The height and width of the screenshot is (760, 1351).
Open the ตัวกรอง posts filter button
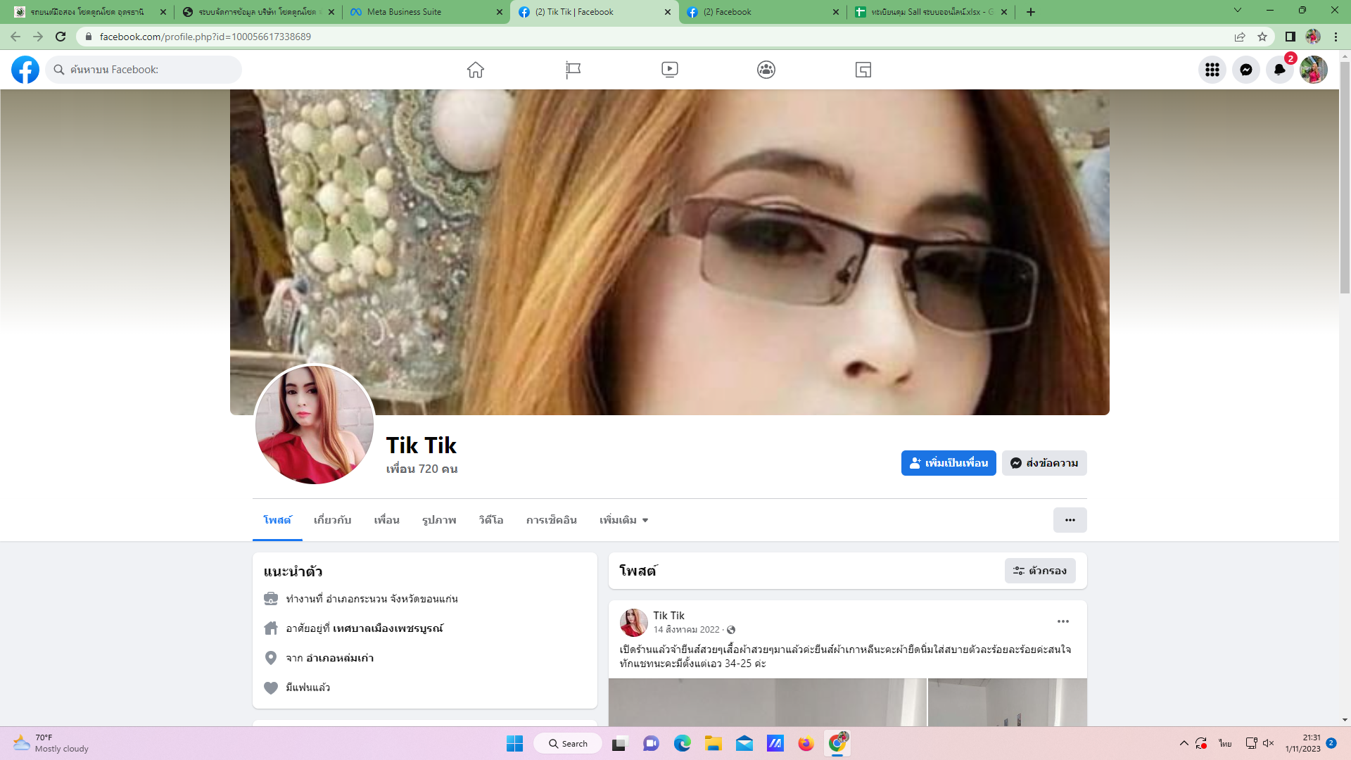1039,571
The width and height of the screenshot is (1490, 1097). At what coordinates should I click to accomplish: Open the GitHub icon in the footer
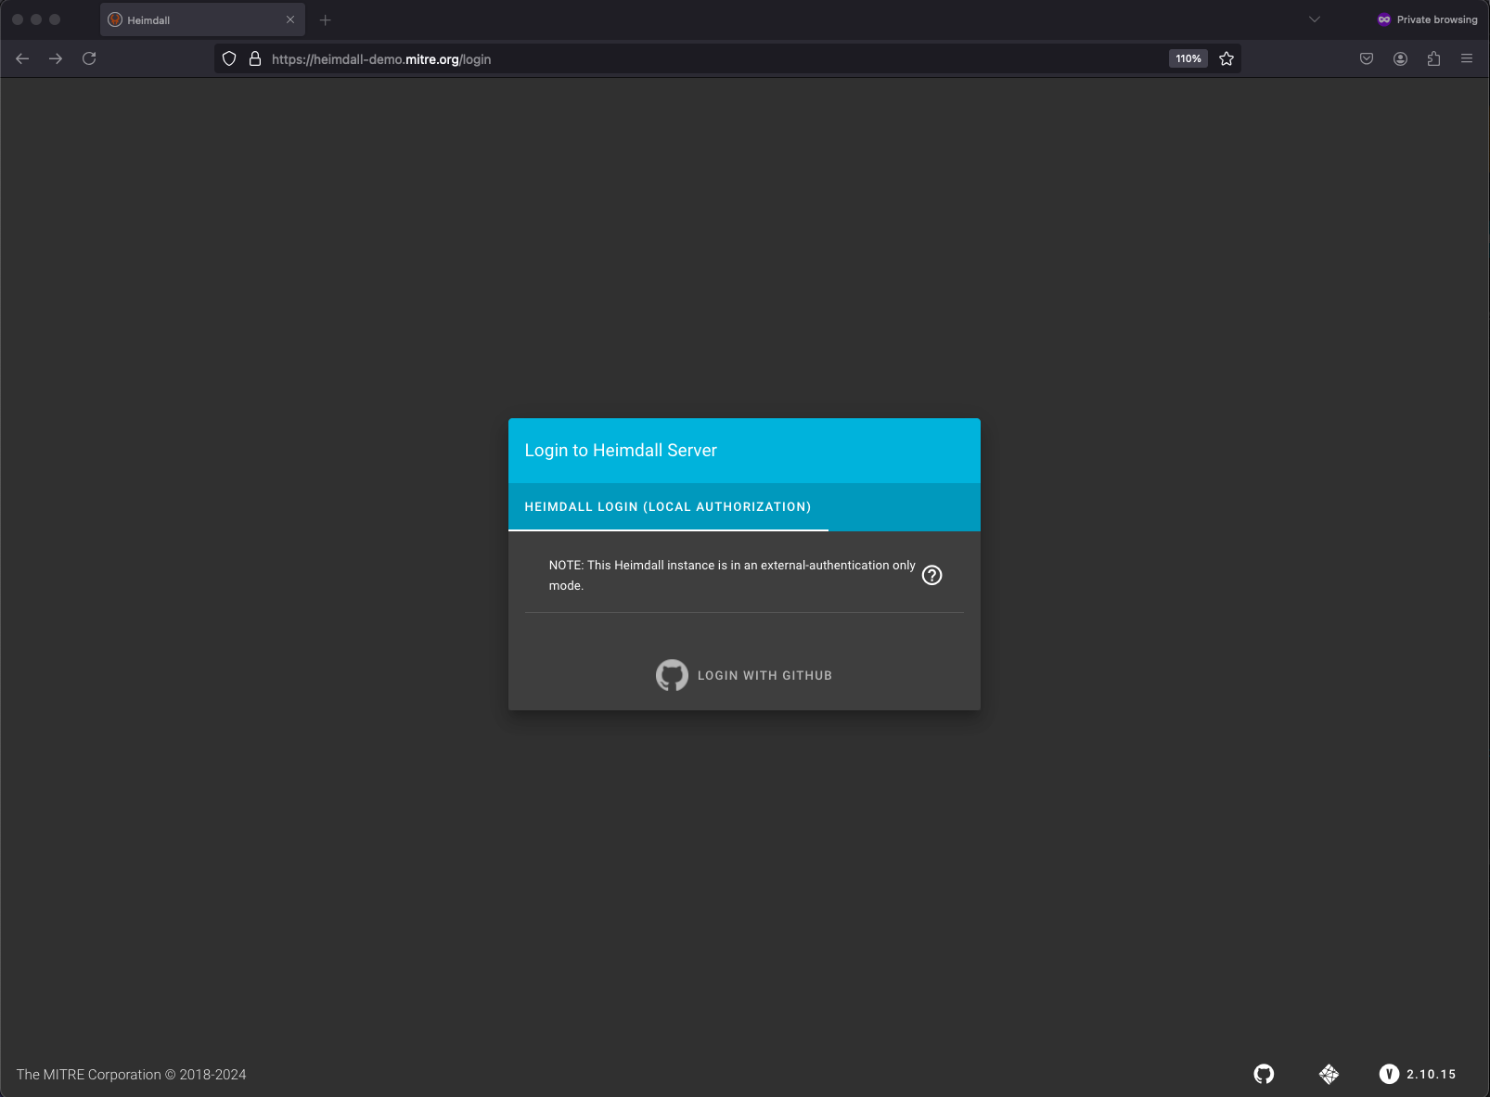[x=1264, y=1074]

Exercise brief:
Please retype the records above exactly, leaving every image out.

Expected output:
The height and width of the screenshot is (760, 1351).
Open the ตัวกรอง posts filter button
1039,571
The width and height of the screenshot is (1490, 1097). At what coordinates should I click to accomplish: Open the GitHub icon in the footer
[x=1264, y=1074]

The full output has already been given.